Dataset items

________

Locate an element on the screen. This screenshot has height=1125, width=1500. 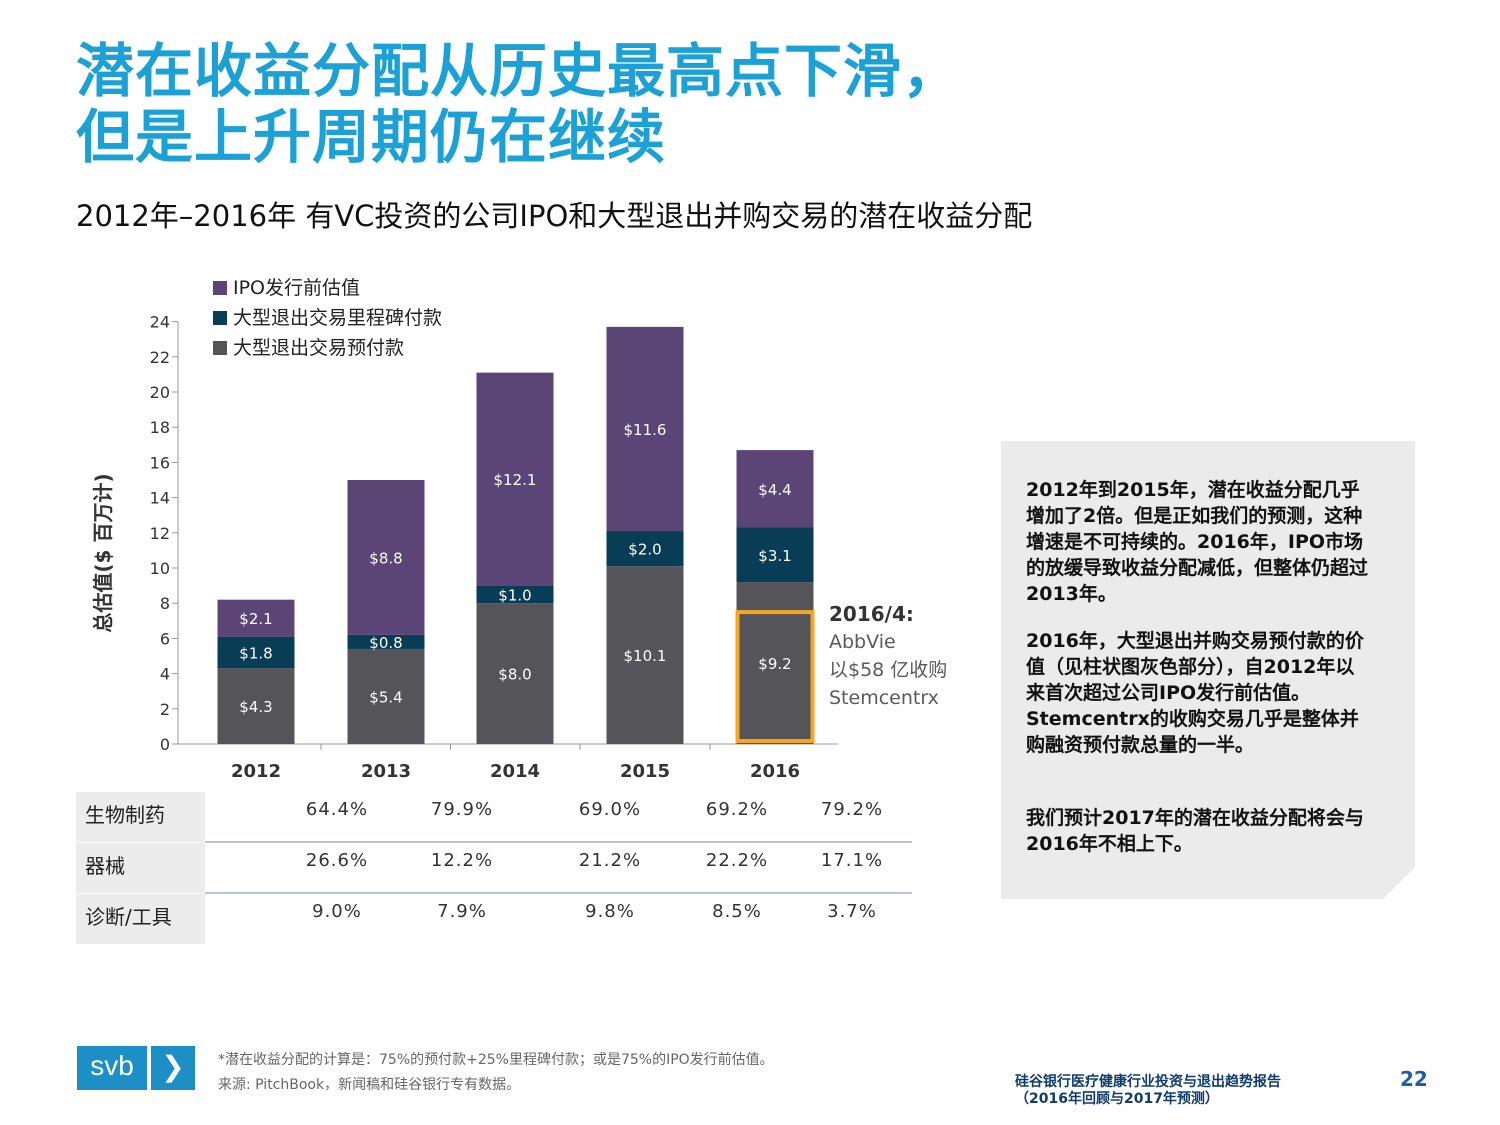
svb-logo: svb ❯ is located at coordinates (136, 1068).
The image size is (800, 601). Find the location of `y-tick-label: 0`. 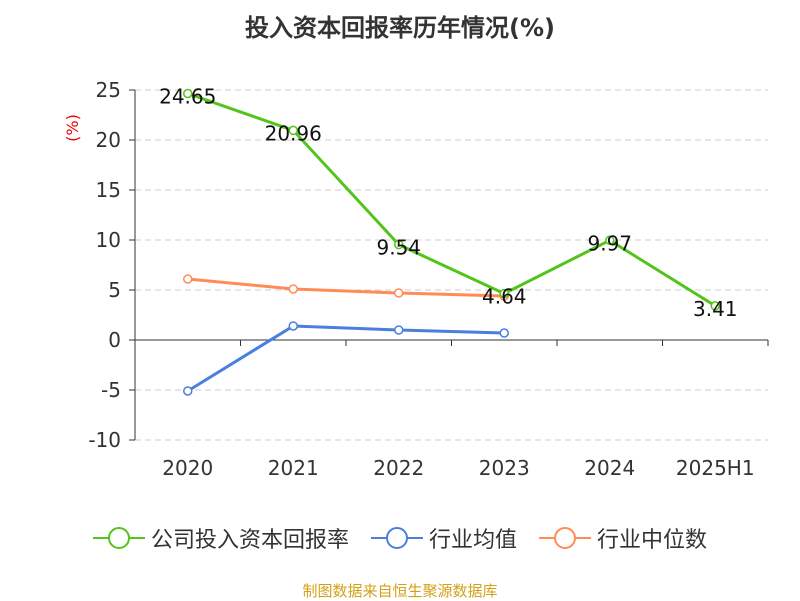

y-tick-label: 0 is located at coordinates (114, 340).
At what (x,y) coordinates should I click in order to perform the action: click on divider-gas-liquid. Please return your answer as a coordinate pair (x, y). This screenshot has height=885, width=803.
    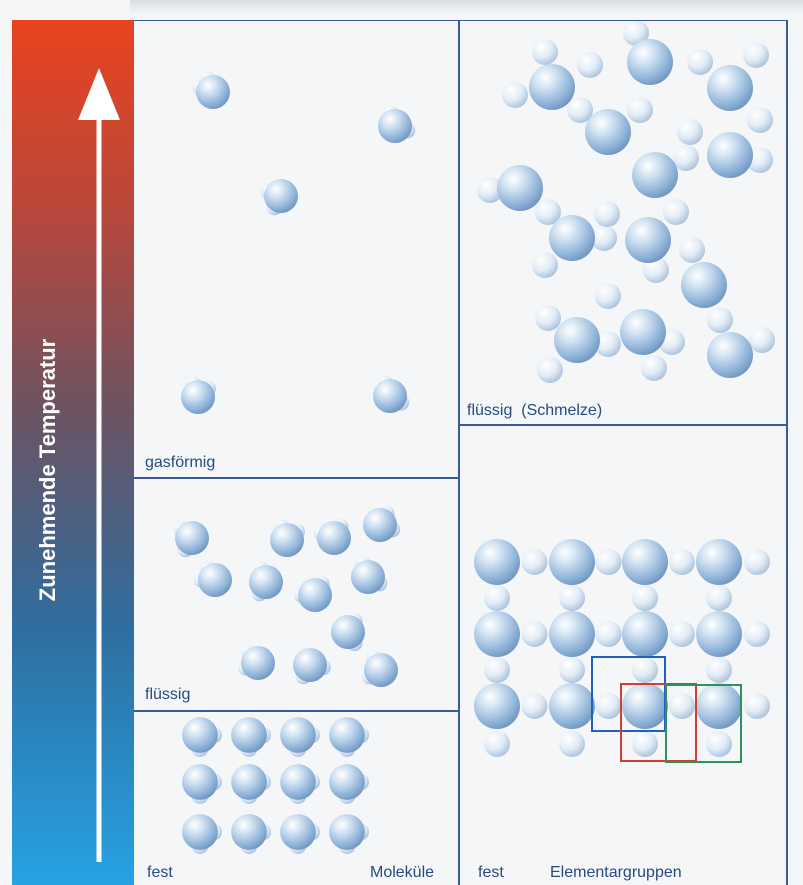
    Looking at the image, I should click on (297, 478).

________

## PROBLEM DESCRIPTION
Format every line of the listing above as a Markdown table with the columns "Row" and "Listing line," skipping blank lines and omitting the pictures.

## FINISHED TASK
| Row | Listing line |
|---|---|
| 1 | Locate an element on the screen. This screenshot has height=1125, width=1500.  |
| 2 | svb-logo: svb ❯ is located at coordinates (136, 1068). |
| 3 | The image size is (800, 601). Find the location of `y-tick-label: 0`.  |
| 4 | y-tick-label: 0 is located at coordinates (114, 340). |
| 5 | At what (x,y) coordinates should I click in order to perform the action: click on divider-gas-liquid. Please return your answer as a coordinate pair (x, y). This screenshot has height=885, width=803. |
| 6 |     Looking at the image, I should click on (297, 478). |